Oh my gosh!!!!!
If there is anything I got out of this conference it's that..........I am going on a mission. I am meeting with my Bishop tomorrow in between sessions to start my papers.
I can't believe this is really happening!
Life is full of choices. As President Monson announced the age change for young men going on missions, I just knew that an age change for young women was coming as well. I thought maybe it was going to be 20, not 19, though. I started sobbing when I realized what was happening. I could not stop the tears. I felt so overwhelmed by the spirit and I was just so excited about this crazy-out-of-nowhere news! Not only for me, but for my brother who will be 18 in a couple weeks, who has now decided against completing a year of school but will go on his mission after he graduates in May instead. My true emotion shone through in that moment. I could not even believe what I was hearing.

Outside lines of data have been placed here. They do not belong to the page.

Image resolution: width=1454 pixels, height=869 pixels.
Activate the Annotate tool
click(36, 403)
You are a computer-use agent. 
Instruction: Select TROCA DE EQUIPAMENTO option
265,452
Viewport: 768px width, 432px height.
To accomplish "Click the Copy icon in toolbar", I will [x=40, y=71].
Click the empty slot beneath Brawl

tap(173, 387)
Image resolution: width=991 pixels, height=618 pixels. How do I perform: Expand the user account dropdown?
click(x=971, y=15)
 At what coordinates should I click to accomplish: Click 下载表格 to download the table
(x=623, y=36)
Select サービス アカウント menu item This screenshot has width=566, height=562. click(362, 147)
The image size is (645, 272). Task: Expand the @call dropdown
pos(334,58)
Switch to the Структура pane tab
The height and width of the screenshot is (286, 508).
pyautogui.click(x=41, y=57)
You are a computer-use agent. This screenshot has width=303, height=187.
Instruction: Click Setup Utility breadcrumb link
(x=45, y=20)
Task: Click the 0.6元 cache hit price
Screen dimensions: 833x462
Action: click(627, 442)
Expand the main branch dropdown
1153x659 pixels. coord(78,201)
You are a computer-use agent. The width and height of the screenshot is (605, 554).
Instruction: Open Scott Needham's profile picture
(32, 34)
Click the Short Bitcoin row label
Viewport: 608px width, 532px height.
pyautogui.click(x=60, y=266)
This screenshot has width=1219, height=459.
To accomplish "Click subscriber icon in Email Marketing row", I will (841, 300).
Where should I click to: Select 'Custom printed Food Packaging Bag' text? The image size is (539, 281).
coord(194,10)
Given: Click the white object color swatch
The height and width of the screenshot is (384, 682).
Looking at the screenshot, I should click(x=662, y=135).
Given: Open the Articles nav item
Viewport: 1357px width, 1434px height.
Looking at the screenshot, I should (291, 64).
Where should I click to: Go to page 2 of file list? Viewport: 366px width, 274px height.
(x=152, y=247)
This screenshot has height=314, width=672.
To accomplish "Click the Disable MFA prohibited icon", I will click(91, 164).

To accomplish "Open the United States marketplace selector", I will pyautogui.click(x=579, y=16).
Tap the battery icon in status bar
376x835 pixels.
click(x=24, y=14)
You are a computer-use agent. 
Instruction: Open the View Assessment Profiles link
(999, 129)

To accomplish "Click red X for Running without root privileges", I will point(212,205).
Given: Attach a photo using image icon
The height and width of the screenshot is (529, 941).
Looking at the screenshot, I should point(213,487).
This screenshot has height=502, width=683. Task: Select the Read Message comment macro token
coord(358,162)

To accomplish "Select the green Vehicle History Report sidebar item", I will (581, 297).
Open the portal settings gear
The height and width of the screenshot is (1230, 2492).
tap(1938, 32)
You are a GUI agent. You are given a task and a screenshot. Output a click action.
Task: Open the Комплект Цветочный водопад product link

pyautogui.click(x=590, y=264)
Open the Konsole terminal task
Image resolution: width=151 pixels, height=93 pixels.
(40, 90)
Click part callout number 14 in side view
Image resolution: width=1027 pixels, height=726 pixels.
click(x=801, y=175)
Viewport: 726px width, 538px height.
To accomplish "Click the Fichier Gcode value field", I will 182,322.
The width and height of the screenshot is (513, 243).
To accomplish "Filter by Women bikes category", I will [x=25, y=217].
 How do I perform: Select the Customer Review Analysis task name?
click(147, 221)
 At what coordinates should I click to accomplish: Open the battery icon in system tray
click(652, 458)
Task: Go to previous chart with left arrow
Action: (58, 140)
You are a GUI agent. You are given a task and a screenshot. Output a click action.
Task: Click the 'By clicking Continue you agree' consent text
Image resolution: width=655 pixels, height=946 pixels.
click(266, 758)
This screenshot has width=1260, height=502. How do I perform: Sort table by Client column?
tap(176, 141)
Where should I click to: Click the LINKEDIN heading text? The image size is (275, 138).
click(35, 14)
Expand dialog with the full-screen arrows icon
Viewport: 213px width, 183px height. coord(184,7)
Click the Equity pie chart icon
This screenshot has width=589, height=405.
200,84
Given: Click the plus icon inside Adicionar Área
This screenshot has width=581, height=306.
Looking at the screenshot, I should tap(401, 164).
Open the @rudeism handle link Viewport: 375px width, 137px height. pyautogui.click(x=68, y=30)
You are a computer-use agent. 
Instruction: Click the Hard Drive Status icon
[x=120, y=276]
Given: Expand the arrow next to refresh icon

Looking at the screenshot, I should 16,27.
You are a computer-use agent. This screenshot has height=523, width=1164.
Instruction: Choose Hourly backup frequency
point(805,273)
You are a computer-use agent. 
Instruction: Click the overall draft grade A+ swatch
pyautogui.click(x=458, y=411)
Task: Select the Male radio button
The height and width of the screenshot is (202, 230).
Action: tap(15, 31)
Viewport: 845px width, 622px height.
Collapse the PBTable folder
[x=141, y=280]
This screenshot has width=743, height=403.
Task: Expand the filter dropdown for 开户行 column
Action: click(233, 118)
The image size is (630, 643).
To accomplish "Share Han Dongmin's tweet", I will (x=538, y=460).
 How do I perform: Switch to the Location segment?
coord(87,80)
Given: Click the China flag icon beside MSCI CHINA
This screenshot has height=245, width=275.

Lately I have been feeling a bit down at life, wondering what it is I am supposed to do, and just sad because I've felt like my life is on hold. (For those of you that don't know, I applied to nursing school at SUU last semester for this current semester but was not accepted so I am just taking this semester to work 4 part time jobs and take a BYU independent study course.) But like I was saying, lately I have just been feeling frustrated about multiple things in life, such as:
--wishing I could continue on with my career plans instead of not doing much this semester with not being in the nursing program right now
--my dating life not working out while my facebook continues to flood with friends around me getting engaged and starting their "Happily Ever After"
--fighting with myself about what I really want deep down...Would I rather stay and do nursing and get married and start a family? Or would I rather go on a mission and have to worry about finishing school upon getting home? ....What if I forget the things I've learned?
These are the things that have been stressing me lately.
I wonder: is a mission going to be the right thing for me? I mean, maybe I will be accepted into the nursing program, right? Maybe I'm supposed to be there. Who knows? What I do know for sure is, is that I love this gospel. I love the pure joy I feel when I am able to share it with others who don't know. I know that I am doing my part by showing my Heavenly Father my willingness to take care of His children. I'm making this decision to start my papers now so that if I am needed, and don't get into a program, I can go as soon as possible. On the other hand, if I do get into a nursing program, maybe I will turn them down anyway... until after a mission, that is.....I guess I will just cross that bridge when I reach it. I will hopefully know if I'm accepted or not by November.
But deep down, I know what will happen.....and I am so excited! I think a mission is for me. My mind is practically made up, even though I could always change it and stay for my nursing degree. But a mission has been on my mind since I was 15. On and off I have really wanted to go, or been so terrified and just wanted to stay here. But my sweet mother has always told me that I'm a "natural-born missionary". I think I believe her. I mean my heavens! Lately I've been feeling jealous of the girls who are already 21 and receiving their calls!
I can't wait to go and serve the Lord full time for 18 months, spreading His gospel to many more souls who are searching. When Ruben got baptized a few months ago (see my other posts if you don't know what I am talking about: And He's Getting Baptized!!!!, and A New Chapter Has Begun) I didn't know he was going to be the first of many that I would bring unto Christ.
What a day this has been....
Tomorrow is going to be even better, I can feel it.
D&C 18:10, 14-16:
"10 Remember the worth of souls is great in the sight of God; 14 Wherefore, you are called to cry repentance unto this people. 15 And if it so be that you should labor all your days in crying repentance unto this people, and bring, save it be one soul unto me, how great shall be your joy with him in the kingdom of my Father! 16 And now, if your joy will be great with one soul that you have brought unto me into the kingdom of my Father, how great will be your joy if you should bring many souls unto me!"
Don't second guess yourself. You know what you've wanted in this regard since you were 15 and you know what you felt/feel today. Whether your schools accept you into their program or not, be firm and have peace in your decision and you will be blessed when you return. I really believe that.